Ghana selected to benefit from $9m Swiss-World Bank programme for middle-income countries

The World Bank and Switzerland’s State Secretariat for Economic Affairs (SECO) have co-launched a $9 million programme to help eight middle-income countries, including Ghana to cope with external fiscal shocks.

The other countries are Colombia, Egypt, Indonesia, Serbia, South Africa, Peru and Vietnam.

This was announced September 26, 2011 during the annual meeting of the World Bank and the International Monetary Fund in Washington DC, USA.

“The objective of the program is to support selected middle-income countries to better manage their fiscal risks and thus to protect their long term fiscal balances. The program will focus on two major sources of fiscal risk: public debts and natural disasters,” said SECO in a statement on its website.

The statement adds that “It will be implemented together with the World Bank’s Treasury and Financial and Private Sector Development Departments over a period of five years starting in 2011.”

Natural disasters, unexpected macroeconomic shocks or other contingent liabilities are a source of significant fiscal risk, according to SECO.

The World Bank reclassified the economic status of Ghana from a lower income to a low-middle income on July 1, 2011. And the Bank’s classification means Ghana becomes one of the developing countries of the world where average per capita income ranges between $1,006 to $3,975.

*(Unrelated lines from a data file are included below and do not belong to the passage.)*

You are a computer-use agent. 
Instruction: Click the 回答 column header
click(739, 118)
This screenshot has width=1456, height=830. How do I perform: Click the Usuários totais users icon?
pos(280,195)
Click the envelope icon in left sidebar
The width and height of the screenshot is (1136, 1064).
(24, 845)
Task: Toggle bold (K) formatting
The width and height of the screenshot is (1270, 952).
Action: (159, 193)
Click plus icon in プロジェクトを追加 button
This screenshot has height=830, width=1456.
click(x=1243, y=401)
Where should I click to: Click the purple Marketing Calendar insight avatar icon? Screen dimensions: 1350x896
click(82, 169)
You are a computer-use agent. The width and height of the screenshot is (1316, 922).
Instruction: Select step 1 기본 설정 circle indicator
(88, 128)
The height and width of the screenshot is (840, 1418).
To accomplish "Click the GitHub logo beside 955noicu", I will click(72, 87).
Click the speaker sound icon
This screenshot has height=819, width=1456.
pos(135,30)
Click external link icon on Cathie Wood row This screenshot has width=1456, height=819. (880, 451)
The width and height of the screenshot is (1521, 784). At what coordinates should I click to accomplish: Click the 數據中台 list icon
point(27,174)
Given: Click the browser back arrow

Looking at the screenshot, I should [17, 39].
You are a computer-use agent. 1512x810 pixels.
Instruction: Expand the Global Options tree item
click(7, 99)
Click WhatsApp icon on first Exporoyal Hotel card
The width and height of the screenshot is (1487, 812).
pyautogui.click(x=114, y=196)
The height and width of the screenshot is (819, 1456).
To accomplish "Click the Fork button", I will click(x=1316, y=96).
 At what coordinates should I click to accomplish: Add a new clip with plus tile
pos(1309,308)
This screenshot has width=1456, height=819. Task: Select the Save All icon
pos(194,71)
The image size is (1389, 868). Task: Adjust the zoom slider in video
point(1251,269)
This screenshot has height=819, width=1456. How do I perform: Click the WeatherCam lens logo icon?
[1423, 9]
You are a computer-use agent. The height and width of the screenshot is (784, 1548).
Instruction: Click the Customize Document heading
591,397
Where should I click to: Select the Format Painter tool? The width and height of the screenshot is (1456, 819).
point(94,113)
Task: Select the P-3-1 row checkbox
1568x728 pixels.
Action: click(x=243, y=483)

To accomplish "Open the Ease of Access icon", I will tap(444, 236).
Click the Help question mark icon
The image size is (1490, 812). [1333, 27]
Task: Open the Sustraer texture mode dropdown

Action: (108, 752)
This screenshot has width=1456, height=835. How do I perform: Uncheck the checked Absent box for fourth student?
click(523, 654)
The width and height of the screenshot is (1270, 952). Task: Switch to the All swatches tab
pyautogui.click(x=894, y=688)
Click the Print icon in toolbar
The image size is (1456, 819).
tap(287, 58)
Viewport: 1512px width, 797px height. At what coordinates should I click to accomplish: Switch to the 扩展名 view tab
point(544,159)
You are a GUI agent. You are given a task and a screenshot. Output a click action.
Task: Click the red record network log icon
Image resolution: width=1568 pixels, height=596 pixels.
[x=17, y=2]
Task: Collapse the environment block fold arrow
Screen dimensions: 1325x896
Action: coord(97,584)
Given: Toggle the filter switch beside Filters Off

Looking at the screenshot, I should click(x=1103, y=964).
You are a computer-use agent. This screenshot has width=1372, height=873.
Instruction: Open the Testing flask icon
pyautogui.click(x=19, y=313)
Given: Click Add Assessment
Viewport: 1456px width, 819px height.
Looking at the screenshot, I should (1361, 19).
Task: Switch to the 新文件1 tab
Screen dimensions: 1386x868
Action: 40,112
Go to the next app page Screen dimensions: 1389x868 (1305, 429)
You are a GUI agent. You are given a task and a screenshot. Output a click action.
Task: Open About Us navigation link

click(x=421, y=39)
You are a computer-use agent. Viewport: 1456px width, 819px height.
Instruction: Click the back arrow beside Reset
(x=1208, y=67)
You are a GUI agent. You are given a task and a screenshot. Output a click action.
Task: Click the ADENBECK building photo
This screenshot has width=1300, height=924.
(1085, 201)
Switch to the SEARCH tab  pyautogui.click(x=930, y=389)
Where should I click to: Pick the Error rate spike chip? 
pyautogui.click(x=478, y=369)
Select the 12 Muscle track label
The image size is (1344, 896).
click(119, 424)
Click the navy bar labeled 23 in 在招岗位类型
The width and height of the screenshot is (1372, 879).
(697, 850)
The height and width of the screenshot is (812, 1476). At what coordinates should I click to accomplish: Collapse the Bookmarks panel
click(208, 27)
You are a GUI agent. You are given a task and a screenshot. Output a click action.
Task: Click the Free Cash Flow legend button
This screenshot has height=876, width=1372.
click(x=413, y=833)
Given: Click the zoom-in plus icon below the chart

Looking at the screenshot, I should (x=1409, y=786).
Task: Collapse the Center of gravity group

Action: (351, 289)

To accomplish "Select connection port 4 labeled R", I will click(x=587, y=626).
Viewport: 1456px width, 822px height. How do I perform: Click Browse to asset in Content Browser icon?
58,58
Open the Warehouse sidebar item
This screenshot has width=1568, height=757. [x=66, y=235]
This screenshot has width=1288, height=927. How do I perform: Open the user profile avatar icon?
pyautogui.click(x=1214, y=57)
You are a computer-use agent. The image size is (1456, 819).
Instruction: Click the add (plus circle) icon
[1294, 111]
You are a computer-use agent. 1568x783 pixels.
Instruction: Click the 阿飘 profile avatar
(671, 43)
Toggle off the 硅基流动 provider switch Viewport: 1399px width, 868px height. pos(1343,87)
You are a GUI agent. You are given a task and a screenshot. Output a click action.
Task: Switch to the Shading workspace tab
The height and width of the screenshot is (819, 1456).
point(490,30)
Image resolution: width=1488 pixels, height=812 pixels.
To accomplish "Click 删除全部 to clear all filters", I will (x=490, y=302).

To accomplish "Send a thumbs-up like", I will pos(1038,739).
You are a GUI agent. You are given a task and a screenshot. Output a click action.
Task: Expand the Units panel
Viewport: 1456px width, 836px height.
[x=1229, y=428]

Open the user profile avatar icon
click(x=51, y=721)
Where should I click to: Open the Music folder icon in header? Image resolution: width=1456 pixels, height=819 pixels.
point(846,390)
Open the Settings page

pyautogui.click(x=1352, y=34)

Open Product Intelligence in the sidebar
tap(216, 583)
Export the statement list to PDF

In November 2010 the Ghana Statistical Service (GSS) rebased the country’s economy and indicated that the country’s per capita was $1,343 with a GDP value of $32.5 billion.

Revenues from oil and the performance of Ghana’s main exports; cocoa and gold have supported the economy’s growth.

As a middle income country, Ghana has progressed to a state requiring less Overseas Development Assistance (ODA) which now accounts for about 42% of the national budget, making Ghana a donor dependent country.

However, with Ghana’s status as middle income country, donor support has been dropping, a situation which inevitably would put a strain on the country’s economy.